* **Exercise objective**
From the entries below, reproduce exactly the line containing "Afficher tout (793, 894)", the line containing "#1705 (1022, 463)", and every line in between, with nothing added.

── Available data ──

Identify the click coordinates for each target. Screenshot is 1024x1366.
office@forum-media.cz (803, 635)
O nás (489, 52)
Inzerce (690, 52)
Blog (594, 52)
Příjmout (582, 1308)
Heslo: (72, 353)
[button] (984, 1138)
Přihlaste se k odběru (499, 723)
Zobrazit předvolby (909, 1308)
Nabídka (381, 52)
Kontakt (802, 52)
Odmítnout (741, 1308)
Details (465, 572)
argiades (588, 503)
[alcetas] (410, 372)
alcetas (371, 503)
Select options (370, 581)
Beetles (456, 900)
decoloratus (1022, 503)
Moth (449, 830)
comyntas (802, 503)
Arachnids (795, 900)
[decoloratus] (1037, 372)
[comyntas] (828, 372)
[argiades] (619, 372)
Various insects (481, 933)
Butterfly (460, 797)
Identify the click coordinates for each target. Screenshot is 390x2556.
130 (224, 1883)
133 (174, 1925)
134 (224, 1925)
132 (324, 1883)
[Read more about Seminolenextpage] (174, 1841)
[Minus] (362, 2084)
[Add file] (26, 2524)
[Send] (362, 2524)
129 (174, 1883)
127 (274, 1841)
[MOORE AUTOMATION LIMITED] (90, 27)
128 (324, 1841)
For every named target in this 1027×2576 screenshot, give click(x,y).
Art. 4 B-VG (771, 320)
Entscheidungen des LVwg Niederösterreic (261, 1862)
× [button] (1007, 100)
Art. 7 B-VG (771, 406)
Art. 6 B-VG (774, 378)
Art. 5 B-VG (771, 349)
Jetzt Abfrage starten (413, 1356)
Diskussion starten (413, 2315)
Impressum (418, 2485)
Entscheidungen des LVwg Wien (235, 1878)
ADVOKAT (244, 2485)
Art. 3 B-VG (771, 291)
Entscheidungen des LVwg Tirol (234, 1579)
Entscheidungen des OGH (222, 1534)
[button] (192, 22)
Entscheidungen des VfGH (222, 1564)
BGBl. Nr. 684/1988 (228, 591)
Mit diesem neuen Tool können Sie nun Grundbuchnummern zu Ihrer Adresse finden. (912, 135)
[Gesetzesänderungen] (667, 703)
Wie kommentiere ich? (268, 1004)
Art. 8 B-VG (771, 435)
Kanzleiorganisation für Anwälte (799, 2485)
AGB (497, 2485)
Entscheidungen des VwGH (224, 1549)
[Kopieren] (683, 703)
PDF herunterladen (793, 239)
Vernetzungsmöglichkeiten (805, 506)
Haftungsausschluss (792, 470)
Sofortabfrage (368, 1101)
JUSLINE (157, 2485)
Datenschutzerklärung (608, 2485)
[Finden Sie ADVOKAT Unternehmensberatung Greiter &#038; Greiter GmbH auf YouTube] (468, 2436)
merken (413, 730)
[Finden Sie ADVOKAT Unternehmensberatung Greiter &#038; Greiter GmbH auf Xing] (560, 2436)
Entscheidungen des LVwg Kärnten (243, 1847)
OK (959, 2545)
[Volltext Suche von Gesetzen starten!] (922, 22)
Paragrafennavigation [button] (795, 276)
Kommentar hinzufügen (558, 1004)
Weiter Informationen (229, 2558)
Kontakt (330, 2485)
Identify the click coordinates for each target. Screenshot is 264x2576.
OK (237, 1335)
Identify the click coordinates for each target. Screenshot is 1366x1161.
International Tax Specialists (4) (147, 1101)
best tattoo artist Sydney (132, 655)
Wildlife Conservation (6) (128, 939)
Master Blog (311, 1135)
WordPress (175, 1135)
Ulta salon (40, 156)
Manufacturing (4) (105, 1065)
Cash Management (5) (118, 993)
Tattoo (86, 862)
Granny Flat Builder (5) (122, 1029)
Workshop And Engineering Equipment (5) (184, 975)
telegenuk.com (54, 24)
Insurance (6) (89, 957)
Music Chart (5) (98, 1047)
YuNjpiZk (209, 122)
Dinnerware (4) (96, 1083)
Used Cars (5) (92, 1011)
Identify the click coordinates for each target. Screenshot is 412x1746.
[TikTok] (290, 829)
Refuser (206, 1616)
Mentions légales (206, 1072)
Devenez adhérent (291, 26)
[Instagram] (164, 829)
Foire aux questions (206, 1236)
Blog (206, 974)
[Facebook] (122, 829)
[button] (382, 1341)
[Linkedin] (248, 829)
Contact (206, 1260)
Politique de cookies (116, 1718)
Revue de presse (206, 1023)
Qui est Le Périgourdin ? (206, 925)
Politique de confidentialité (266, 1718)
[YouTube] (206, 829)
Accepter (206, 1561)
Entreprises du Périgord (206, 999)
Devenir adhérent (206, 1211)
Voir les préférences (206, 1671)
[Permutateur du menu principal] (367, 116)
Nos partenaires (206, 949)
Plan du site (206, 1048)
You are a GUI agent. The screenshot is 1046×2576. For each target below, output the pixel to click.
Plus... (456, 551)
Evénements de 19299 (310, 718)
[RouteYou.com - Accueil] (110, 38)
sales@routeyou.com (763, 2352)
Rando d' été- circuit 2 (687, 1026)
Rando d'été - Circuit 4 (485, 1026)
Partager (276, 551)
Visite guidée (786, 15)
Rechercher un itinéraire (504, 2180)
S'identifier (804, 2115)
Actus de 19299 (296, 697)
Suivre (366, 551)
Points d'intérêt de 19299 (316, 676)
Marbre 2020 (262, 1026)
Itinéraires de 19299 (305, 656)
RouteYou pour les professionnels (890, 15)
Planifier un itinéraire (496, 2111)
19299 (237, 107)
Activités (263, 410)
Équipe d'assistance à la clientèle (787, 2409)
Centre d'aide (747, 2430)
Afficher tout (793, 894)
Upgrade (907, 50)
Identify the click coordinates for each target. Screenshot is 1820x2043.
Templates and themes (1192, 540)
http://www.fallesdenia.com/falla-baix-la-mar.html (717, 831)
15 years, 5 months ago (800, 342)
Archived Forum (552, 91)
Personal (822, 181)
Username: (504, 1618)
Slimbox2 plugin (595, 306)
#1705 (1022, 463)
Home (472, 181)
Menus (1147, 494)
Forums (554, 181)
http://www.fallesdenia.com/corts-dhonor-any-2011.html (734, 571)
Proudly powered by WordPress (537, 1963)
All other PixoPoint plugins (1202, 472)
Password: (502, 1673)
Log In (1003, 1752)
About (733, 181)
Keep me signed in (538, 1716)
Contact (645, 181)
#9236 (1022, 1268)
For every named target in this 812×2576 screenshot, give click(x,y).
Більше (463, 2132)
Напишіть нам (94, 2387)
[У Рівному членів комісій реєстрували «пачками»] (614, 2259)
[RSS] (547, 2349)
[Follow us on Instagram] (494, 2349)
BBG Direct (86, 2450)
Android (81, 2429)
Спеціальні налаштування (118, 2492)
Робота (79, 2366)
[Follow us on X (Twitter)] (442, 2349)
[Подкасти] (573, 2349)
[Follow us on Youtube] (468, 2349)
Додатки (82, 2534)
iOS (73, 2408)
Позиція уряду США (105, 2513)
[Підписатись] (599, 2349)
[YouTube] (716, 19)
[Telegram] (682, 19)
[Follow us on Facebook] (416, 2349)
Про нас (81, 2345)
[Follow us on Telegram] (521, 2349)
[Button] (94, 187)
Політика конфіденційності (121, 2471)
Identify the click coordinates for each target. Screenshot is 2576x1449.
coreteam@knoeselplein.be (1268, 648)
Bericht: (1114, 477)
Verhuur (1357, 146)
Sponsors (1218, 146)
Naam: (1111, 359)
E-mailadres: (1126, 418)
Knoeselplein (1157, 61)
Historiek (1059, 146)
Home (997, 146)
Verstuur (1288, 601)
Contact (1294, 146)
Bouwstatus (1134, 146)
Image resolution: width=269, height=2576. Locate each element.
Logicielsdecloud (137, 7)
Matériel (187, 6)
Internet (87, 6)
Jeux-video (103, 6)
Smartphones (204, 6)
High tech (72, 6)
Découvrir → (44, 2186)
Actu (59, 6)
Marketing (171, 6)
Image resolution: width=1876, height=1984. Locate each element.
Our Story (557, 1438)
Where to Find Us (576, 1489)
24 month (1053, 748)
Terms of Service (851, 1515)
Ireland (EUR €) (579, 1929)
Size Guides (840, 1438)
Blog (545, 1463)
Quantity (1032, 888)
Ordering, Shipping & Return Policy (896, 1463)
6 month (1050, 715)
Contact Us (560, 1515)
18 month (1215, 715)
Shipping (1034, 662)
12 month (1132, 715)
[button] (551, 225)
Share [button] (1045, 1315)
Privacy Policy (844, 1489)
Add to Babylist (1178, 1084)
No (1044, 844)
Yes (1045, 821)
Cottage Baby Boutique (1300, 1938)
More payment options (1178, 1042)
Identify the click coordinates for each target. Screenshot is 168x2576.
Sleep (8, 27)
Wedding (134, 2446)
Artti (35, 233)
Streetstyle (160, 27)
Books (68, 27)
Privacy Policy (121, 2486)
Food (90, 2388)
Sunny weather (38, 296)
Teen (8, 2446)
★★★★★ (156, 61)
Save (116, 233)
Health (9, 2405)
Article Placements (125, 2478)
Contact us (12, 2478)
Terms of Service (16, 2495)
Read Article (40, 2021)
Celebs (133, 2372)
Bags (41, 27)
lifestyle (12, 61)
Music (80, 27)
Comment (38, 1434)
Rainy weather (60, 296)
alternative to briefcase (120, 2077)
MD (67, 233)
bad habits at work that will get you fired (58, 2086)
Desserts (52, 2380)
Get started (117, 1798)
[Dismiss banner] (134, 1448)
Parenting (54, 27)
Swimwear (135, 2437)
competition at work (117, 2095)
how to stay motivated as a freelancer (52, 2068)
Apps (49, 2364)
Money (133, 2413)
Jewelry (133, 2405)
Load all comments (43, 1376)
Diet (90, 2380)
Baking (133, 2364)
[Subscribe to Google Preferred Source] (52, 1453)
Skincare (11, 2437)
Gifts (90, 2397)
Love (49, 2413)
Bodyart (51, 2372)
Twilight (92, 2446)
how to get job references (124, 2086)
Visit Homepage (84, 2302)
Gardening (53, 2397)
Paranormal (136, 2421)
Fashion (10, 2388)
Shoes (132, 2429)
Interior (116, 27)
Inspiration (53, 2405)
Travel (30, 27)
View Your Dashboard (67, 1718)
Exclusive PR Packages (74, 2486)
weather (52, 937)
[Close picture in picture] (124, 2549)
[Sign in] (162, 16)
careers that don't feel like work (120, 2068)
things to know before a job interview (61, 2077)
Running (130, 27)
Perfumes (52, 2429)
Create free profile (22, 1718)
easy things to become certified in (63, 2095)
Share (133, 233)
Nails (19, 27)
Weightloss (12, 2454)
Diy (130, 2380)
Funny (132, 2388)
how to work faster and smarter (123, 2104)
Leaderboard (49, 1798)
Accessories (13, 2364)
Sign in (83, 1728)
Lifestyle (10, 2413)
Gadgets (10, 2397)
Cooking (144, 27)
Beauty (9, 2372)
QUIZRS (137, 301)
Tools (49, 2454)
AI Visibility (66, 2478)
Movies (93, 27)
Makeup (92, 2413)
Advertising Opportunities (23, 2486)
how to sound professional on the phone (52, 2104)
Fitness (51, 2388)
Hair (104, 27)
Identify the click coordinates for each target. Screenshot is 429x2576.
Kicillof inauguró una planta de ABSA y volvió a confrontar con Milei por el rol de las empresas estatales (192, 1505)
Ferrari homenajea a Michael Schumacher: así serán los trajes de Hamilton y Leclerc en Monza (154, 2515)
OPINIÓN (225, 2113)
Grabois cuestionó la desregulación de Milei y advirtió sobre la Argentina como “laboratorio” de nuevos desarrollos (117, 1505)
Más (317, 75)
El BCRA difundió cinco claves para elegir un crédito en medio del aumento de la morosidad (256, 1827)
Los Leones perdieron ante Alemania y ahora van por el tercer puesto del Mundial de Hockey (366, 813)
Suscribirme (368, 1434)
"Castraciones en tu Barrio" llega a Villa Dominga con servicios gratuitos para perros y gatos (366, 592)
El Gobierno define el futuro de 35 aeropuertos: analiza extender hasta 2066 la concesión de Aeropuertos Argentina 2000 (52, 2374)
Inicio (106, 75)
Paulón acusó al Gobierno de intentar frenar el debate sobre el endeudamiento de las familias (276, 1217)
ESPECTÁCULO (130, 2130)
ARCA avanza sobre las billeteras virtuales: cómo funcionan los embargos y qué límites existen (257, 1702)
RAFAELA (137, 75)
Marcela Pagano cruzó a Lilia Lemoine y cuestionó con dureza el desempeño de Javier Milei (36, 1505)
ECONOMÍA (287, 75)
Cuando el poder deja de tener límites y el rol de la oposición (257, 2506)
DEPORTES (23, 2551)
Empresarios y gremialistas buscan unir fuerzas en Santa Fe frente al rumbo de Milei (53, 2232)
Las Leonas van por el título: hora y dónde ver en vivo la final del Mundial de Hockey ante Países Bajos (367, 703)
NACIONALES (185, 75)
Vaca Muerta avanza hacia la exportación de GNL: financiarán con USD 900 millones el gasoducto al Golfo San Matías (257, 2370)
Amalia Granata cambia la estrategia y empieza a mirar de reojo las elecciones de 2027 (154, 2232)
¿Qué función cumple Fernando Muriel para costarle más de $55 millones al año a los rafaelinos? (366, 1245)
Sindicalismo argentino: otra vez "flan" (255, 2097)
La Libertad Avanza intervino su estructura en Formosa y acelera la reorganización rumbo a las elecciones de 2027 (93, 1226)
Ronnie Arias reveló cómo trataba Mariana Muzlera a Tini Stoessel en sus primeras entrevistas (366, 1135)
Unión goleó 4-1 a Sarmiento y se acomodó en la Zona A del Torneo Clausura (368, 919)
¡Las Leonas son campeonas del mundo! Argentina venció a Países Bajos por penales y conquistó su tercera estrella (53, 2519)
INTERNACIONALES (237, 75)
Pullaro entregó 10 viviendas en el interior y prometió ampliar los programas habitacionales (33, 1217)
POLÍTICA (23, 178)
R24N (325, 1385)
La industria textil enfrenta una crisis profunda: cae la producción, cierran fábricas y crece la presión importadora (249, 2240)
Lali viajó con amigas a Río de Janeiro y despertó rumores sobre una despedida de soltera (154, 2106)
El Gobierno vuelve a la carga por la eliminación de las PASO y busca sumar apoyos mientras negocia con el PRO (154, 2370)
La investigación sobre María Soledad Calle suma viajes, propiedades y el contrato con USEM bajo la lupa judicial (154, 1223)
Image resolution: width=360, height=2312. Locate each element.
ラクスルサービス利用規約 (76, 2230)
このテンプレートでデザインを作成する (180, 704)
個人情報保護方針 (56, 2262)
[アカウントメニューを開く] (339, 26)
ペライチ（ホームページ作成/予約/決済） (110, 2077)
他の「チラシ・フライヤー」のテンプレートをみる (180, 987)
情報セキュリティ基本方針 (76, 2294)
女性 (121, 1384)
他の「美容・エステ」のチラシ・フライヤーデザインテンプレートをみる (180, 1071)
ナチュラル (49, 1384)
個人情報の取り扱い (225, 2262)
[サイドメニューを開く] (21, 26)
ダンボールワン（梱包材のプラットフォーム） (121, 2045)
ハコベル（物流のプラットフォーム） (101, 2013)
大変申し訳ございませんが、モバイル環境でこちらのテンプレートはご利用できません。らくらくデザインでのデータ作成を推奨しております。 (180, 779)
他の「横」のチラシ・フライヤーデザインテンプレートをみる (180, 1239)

───

* **Solution**
Afficher tout (793, 894)
Upgrade (907, 50)
Identify the click coordinates for each target. Screenshot is 1820x2043.
Templates and themes (1192, 540)
http://www.fallesdenia.com/falla-baix-la-mar.html (717, 831)
15 years, 5 months ago (800, 342)
Archived Forum (552, 91)
Personal (822, 181)
Username: (504, 1618)
Slimbox2 plugin (595, 306)
#1705 (1022, 463)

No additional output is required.